• _TO DO_:
Substitute "Press" for "Click" in the lines from the first one through the line containing "Looking at the", leaving everything else unchanged. Write out only those lines.

• _EXTRACTED INFORMATION_:
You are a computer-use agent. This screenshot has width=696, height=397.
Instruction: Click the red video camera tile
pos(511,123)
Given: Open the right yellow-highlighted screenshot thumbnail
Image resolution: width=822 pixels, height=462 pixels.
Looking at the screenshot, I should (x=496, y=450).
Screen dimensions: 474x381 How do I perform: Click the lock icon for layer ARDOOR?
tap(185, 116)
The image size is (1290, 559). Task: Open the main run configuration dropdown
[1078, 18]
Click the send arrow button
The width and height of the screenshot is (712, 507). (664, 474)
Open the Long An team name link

• _FINISHED ANSWER_:
You are a computer-use agent. This screenshot has width=696, height=397.
Instruction: Press the red video camera tile
pos(511,123)
Given: Open the right yellow-highlighted screenshot thumbnail
Image resolution: width=822 pixels, height=462 pixels.
Looking at the screenshot, I should (x=496, y=450).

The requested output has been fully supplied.